On macOS, FileVault is the built-in disk encryption tool. To enable FileVault on an external drive:
- Connect the external drive and open Finder.
- Right click on the external drive and select “Encrypt [Drive Name]”
- Choose a strong password to encrypt the drive.
- Save the recovery key provided. This can unlock the drive if you forget the password.
- Allow time for the encryption process to fully complete.
The key generation and management process is important. The encryption keys should be strong, complex passwords that are stored securely. The recovery keys allow access to the encrypted data if the main password is forgotten. Follow best practices for password security when managing encryption keys.
Encrypting Specific Folders
Instead of encrypting the entire drive, you can choose to encrypt only certain folders or files on the external drive. This allows you to protect sensitive data while keeping other folders accessible.
On Windows 10 and later, you can enable Advanced Encryption Standard (AES) encryption on specific folders. Right click on the folder, select Properties, click Advanced and check the box for “Encrypt contents to secure data.” This will prompt you to create an encryption key that is required to access the folder. Only the folder contents will be encrypted, not the folder name itself. Refer to this SuperUser guide for details.
On Mac OS, you can create an encrypted disk image that mounts as a separate drive. Then just copy the sensitive folders or files into the encrypted disk image. Instructions can be found here on Apple’s support site. This allows file-level encryption without encrypting the entire external drive.
Third party encryption tools like Veracrypt also give you the option to selectively encrypt folders on an external drive while keeping other data untouched.
Accessing an Encrypted Drive
To access files and data on an encrypted external drive, the user needs to provide the correct password or decryption key. Encryption keys are usually stored in a key file or certificate that must be accessible to unlock the drive.
On Windows machines, BitLocker-encrypted drives will prompt for a password or smart card upon connecting the drive. On Macs, FileVault full disk encryption requires the user’s account password to mount the encrypted volume and access files. For software encryption tools like VeraCrypt, the user must provide the correct password to mount the encrypted volume.
Proper key management is crucial when using drive encryption. If the encryption key is forgotten or lost, the data will remain inaccessible. Some solutions like BitLocker allow resetting or recovering the key 1, but without the original key the decryption process can be very difficult or impossible. Organizations and users should have strict backup procedures for encryption keys to prevent permanent data loss.
Besides entering a password or decryption key, accessing an encrypted drive works like using any other storage device.
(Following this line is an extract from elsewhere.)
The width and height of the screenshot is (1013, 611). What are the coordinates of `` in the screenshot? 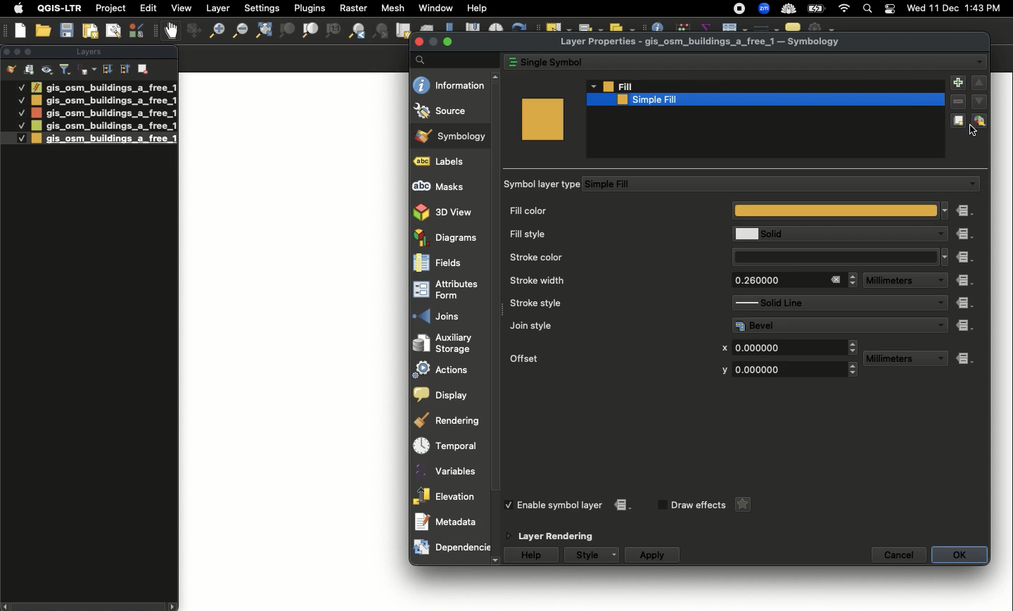 It's located at (6, 31).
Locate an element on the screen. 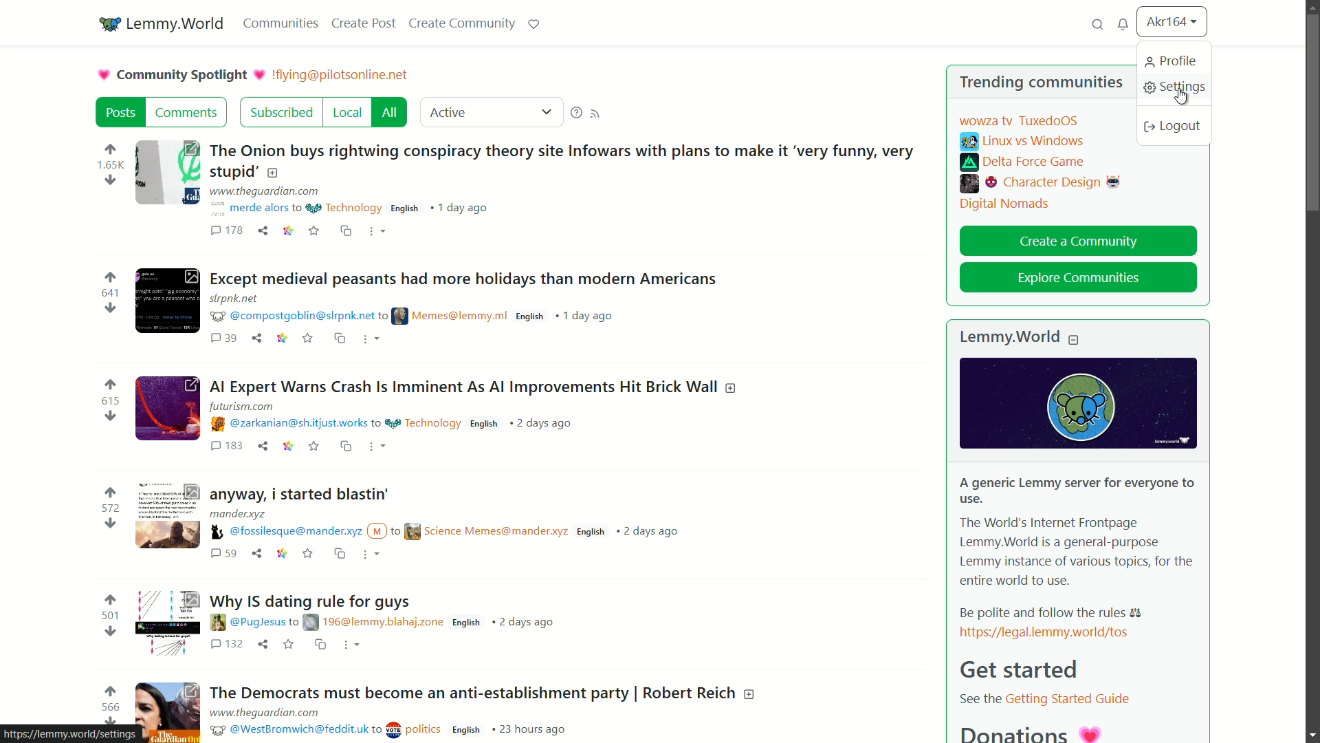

Once unlocked, the encrypted drive mounts and operates normally allowing seamless access to protected files.
Drawbacks of Drive Encryption
There are some disadvantages to using full drive encryption:
Performance Overhead – Encrypting and decrypting data on the fly can cause a performance hit, especially on older hardware. The encryption/decryption process uses additional CPU resources which can lead to slower read/write speeds.1 Solid state drives and newer CPUs generally have dedicated encryption instructions to minimize the performance impact.
Key Management Complexity – Protecting, backing up, and managing encryption keys adds complexity, especially in enterprise environments. If the keys are lost, the data becomes inaccessible. Policies need to be implemented to secure keys while also allowing access for authorized users.2
Recovery Challenges – If something goes wrong with the bootloader or keys, it can be difficult to recover data from an encrypted drive. Specialized recovery software may be required. Encrypted drives also pose challenges for data recovery services if there is a hardware failure.